*Data supplied:*
Segment Open

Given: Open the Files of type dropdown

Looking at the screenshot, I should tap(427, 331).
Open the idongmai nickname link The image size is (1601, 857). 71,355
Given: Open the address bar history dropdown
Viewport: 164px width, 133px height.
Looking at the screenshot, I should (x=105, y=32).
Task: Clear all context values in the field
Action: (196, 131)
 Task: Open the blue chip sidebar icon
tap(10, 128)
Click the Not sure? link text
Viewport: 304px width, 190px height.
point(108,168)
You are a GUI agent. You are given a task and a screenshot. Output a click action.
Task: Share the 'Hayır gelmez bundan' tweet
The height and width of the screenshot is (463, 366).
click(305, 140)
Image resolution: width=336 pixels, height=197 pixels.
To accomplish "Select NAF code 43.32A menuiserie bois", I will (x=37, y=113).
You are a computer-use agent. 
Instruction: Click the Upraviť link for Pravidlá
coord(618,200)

Segment Closed
Segment Open

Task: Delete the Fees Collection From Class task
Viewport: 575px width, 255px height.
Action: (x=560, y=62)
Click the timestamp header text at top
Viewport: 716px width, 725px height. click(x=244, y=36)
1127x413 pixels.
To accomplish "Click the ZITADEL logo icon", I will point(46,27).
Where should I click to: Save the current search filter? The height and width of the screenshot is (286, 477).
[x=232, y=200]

Segment Closed

*What is needed:* Please report every line of the listing that contains the string "accomplish".

*Solution:*
To accomplish "Select NAF code 43.32A menuiserie bois", I will (x=37, y=113).
To accomplish "Click the ZITADEL logo icon", I will point(46,27).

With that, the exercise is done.